Drugie miejsce zajęła Komunistyczna Partia Federacji Rosyjskiej (KPFR) - 12,7 proc. Trzeci są nacjonaliści z LDPR: 11,6 proc. Na czwartej pozycji uplasował się natomiast blok "Ojczyzna” - 9,1 proc. Twierdzi się, że to ostatnie, niedawno powołane, ugrupowanie utworzono z inspiracji Kremla, głównie w środowisku wywodzącym się z KPFR.
Inne ugrupowania nie przekroczyły progu wyborczego. Wśród przegranych są: partia "Jabłoko" (4,3 proc.) i także liberalny Sojusz Sił Prawicy (3,9 proc.)
"Przeciwko wszystkim" (Rosjanie mają podczas głosowania do wyboru również taką możliwość) opowiedziało się 4,74 proc. mieszkańców Federacji Rosyjskiej.
Również w głosowaniu w okręgach jednomandatowych (chodzi tu o obsadzenie połowy miejsc w rosyjskiej Dumie) większość zdobyli kandydaci Jednej Rosji, "Ojczyzny" i LDPR. SSP i "Jabłoko" mogą tu liczyć najwyżej na 3 do 5 mandatów.

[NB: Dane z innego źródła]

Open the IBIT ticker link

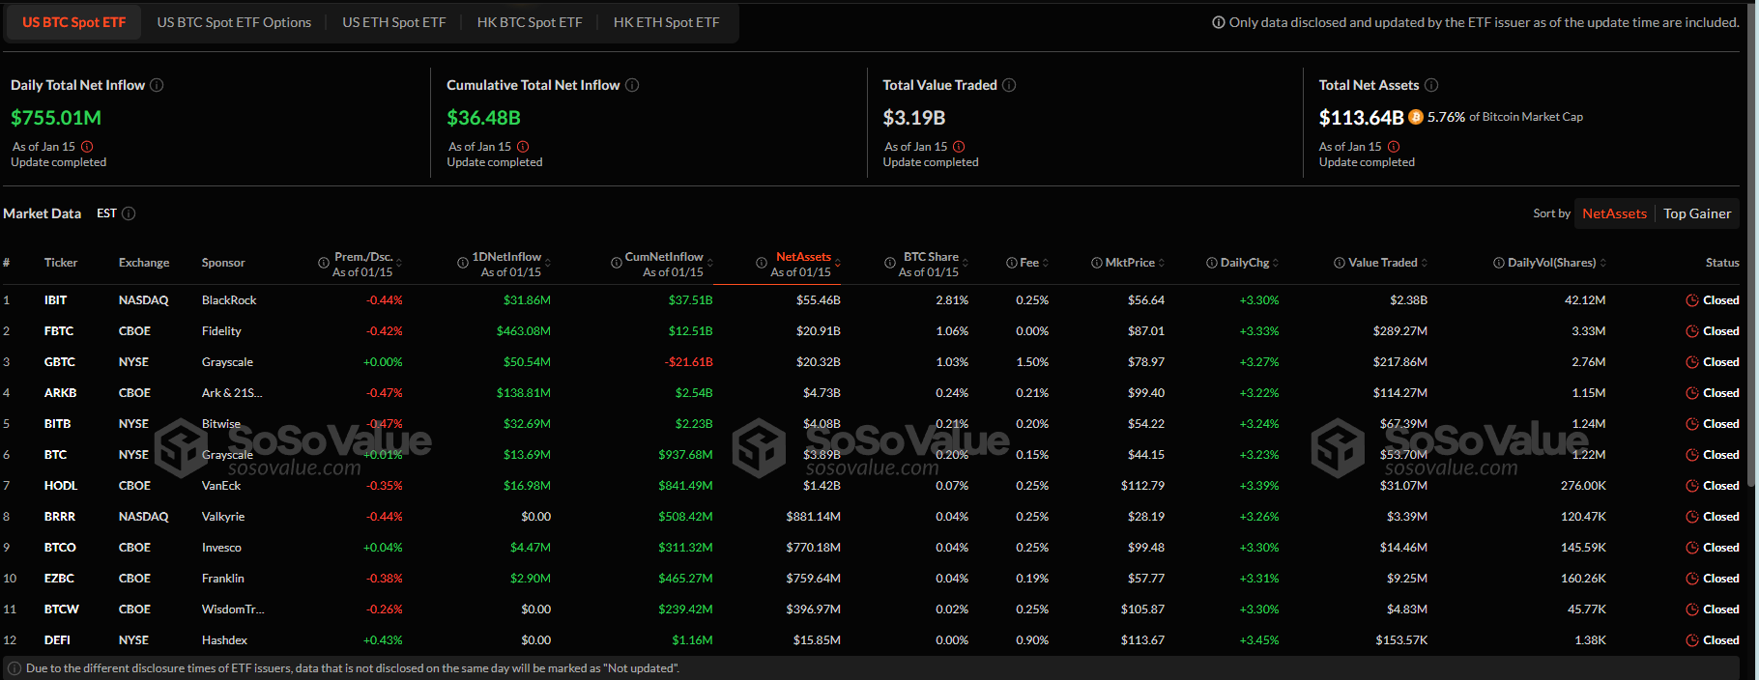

W nowym parlamencie zasiądzie też co najmniej kilkunastoosobowa frakcja z Ludowej Partii Rosji (NPA) – również partii uznawanej za zaplecze Kremla; chociaż ugrupowanie nie przekroczyło 5-proc. progu zaporowego, odniosło sukces w okręgach jednomandatowych.

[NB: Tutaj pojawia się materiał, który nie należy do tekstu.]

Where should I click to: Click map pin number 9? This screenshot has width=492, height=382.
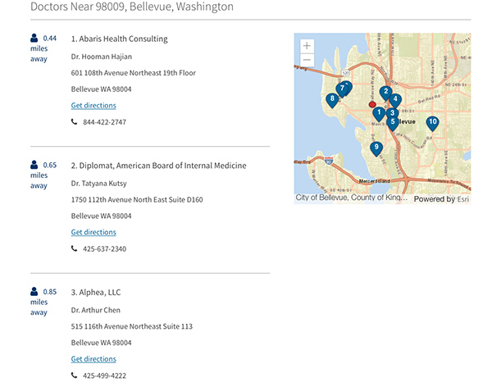[x=376, y=148]
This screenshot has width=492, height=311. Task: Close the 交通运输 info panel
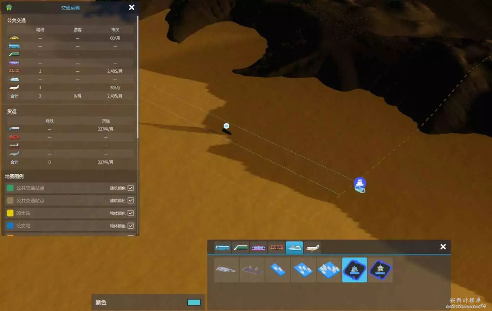[132, 7]
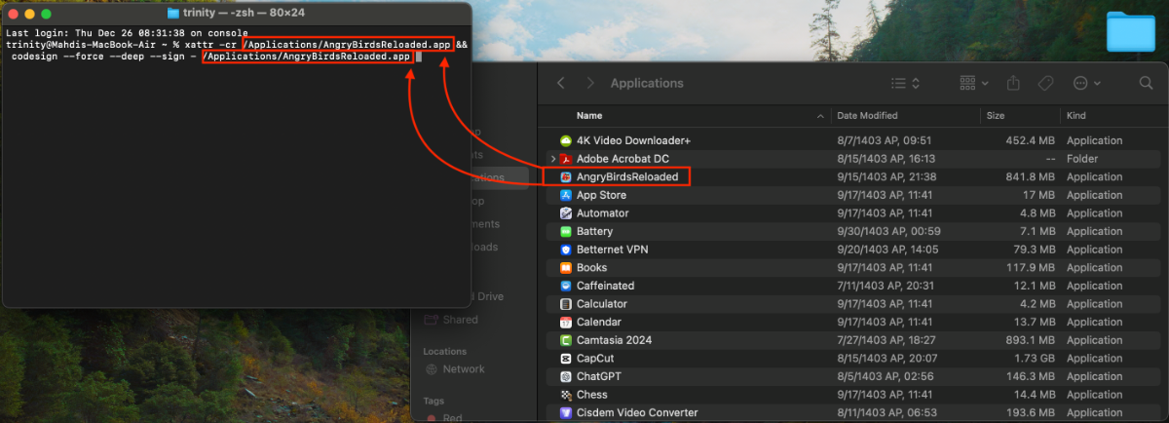Select Network in the Finder sidebar
1169x423 pixels.
pyautogui.click(x=463, y=369)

Taki wynik głosowania oznacza w praktyce, że Kreml będzie w stanie doprowadzić do każdej zmiany obowiązującej konstytucji.
Tymczasem obserwatorzy z europejskich organizacji ocenili we wspólnym stanowisku: "Wybory do Dumy Państwowej 7 grudnia 2003 roku nie odpowiadały licznym zobowiązaniom podjętym przez państwa członkowskie OBWE i Rady Europy i dotyczącym demokratycznych wyborów”.
Skutkiem niedzielnego głosowania jest również uszczuplenie liczby podmiotów wchodzących w skład Federacji Rosyjskiej: według wstępnych informacji, połączenie obwodu permskiego i komi-permiackiego okręgu autonomicznego w Kraj Permski poparło odpowiednio 84 proc. i 89 proc. spośród pytanych w tych jednostkach administracyjnych.